What Is Traceroute and How Do You Use It?

Traceroute (called tracert on Windows) is a network diagnostic tool that shows every router your data passes through on its way to a destination — and how long each hop takes. It’s like GPS tracking for internet packets.

How Traceroute Works

Traceroute sends packets with increasing TTL (Time to Live) values. Each router that handles a packet decrements the TTL by 1. When it reaches 0, the router sends back an error message identifying itself. Traceroute uses these error messages to map each hop:

  1. Packet with TTL=1 → first router responds
  2. Packet with TTL=2 → second router responds
  3. And so on until the destination is reached

How to Run Traceroute

Windows: Open Command Prompt → tracert google.com

Mac/Linux: Open Terminal → traceroute google.com

You’ll see a list of hops with their IP addresses and round-trip times in milliseconds (three measurements per hop).

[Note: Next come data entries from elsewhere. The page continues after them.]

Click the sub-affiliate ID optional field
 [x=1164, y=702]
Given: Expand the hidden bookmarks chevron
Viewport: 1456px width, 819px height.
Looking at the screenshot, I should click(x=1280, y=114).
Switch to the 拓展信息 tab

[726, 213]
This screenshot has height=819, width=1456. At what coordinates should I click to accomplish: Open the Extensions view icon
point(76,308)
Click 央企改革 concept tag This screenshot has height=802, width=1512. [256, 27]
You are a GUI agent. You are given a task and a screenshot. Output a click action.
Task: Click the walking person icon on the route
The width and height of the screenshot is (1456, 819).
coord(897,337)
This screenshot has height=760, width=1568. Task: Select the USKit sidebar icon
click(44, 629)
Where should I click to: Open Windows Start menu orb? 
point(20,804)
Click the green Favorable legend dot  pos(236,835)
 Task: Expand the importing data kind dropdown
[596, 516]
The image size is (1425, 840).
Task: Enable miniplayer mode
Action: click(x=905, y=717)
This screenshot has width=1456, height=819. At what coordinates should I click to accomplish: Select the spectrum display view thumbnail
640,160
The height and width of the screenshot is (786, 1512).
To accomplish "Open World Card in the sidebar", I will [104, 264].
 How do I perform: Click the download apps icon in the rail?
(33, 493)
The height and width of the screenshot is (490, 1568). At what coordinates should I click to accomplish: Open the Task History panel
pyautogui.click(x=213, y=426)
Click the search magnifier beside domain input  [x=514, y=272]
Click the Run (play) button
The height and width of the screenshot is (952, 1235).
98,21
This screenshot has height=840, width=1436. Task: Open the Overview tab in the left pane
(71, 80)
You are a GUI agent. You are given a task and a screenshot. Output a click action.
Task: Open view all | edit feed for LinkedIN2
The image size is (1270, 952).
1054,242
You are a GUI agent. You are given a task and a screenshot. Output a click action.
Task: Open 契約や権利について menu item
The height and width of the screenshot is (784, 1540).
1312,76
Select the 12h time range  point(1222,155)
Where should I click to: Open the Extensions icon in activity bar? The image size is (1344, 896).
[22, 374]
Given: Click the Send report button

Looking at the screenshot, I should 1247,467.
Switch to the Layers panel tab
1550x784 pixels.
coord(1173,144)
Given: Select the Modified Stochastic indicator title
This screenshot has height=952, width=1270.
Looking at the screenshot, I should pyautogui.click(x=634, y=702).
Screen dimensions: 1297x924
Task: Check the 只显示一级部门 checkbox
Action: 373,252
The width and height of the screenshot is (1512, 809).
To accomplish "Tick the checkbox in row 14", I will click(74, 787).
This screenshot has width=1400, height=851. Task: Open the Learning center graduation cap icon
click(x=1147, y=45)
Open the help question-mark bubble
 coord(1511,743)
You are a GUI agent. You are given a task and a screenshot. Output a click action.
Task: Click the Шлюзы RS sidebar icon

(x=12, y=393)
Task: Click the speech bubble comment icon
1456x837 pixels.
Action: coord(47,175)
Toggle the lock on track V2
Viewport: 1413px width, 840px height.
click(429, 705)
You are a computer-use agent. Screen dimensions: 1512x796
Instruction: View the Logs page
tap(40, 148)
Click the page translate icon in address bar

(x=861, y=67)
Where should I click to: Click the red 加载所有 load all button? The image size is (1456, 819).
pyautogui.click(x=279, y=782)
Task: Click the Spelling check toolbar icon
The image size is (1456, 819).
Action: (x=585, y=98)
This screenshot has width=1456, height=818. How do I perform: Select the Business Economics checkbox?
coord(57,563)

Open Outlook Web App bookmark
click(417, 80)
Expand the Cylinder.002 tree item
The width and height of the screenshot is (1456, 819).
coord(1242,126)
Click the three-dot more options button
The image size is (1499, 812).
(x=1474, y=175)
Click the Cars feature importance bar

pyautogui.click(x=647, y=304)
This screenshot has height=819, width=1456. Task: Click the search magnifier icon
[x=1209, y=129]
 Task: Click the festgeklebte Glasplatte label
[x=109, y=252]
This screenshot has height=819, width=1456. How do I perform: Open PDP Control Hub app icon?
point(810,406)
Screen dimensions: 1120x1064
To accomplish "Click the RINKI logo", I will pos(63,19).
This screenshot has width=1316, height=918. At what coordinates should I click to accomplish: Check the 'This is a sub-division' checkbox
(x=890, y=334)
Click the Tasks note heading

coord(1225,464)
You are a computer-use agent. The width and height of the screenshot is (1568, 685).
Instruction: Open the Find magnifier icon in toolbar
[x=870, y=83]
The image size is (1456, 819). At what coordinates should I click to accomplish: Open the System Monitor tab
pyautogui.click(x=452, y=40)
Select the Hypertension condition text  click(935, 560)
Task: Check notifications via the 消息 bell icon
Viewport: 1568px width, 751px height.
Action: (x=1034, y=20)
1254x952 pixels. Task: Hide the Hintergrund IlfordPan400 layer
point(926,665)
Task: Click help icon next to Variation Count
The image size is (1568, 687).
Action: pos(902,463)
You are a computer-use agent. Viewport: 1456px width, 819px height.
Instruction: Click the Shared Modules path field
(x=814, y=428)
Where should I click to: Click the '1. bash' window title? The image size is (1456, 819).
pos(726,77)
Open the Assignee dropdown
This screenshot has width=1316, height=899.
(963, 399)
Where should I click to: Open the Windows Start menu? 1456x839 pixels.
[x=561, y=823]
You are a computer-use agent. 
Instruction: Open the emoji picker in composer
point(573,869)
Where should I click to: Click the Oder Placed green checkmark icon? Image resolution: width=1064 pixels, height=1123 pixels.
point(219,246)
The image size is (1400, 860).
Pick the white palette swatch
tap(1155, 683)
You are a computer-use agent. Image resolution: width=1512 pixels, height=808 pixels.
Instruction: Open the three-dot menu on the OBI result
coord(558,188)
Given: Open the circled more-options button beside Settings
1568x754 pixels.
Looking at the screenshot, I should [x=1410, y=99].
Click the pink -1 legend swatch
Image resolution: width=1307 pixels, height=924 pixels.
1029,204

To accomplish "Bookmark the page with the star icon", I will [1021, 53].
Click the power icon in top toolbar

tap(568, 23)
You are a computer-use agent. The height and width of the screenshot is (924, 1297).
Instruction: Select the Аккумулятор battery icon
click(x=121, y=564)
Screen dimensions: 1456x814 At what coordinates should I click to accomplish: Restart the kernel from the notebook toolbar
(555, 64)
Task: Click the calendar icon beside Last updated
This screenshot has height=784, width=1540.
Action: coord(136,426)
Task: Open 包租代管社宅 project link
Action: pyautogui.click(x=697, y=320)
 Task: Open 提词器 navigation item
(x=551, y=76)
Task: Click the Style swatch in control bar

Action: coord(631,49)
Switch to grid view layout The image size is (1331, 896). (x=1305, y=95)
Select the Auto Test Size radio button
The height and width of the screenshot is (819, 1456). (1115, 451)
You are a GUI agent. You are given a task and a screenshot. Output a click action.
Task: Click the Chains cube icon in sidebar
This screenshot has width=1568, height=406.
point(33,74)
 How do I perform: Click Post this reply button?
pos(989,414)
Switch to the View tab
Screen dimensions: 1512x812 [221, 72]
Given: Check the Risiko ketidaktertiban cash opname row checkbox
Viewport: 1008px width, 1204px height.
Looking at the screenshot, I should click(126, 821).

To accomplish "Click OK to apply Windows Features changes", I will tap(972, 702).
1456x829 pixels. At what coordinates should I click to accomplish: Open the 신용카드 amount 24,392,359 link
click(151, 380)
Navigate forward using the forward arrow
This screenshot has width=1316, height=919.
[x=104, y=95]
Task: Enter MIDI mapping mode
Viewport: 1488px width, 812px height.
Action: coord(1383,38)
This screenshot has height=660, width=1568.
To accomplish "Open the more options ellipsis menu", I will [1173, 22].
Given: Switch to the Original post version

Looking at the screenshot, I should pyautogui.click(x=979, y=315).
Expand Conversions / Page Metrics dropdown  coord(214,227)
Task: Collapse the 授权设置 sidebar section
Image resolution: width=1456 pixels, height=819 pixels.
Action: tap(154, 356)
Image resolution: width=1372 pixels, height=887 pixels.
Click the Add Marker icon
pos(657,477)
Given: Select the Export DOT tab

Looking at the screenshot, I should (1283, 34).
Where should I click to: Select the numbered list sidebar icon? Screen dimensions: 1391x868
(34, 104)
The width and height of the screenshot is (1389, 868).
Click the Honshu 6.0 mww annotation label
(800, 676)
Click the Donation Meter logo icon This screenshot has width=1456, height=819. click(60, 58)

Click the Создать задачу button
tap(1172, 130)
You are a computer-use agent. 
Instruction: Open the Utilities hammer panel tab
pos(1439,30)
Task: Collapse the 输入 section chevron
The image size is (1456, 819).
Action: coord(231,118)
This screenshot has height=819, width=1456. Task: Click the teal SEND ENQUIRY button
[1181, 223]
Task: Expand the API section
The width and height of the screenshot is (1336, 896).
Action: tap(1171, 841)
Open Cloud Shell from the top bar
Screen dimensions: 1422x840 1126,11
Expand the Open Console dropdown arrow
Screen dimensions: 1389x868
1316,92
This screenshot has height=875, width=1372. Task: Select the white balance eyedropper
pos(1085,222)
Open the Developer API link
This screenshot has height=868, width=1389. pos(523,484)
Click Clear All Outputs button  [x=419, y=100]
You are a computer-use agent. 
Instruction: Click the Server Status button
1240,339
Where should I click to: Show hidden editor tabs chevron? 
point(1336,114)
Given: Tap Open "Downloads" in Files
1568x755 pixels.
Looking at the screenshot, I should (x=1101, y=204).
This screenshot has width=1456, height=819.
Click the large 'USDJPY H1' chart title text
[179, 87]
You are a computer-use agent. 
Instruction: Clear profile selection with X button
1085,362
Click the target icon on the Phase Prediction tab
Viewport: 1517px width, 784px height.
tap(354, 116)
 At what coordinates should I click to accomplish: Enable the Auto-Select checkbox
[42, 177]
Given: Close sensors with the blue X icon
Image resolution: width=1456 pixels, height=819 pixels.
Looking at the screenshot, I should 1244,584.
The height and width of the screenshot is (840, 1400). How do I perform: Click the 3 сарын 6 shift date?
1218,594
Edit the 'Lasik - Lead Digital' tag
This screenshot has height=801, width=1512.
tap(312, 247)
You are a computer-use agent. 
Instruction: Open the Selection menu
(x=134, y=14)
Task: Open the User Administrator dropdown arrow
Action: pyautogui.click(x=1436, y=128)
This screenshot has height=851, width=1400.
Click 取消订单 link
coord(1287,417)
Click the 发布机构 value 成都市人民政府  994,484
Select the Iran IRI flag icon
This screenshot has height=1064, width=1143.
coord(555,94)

How to Read Traceroute Output

  • * * * — The router didn’t respond (firewall blocking ICMP) — not necessarily a problem
  • High latency at one hop: That router may be congested or distant
  • Latency drops after a high hop: Usually just that router deprioritising ICMP — not a real bottleneck
  • Request timed out at end: The destination may be blocking traceroute
  • Consistent high latency from hop X onwards: The bottleneck is at or before hop X

What Traceroute Is Used For

  • Identifying where exactly in the network a connection is failing
  • Finding which ISP or network is causing high latency
  • Diagnosing routing loops
  • Seeing how traffic is routed internationally
  • Network troubleshooting for IT administrators

Traceroute vs Ping

Ping tells you if a destination is reachable and how long one round trip takes. Traceroute tells you the full path and where delays occur. Use ping first to confirm a problem, then traceroute to locate it.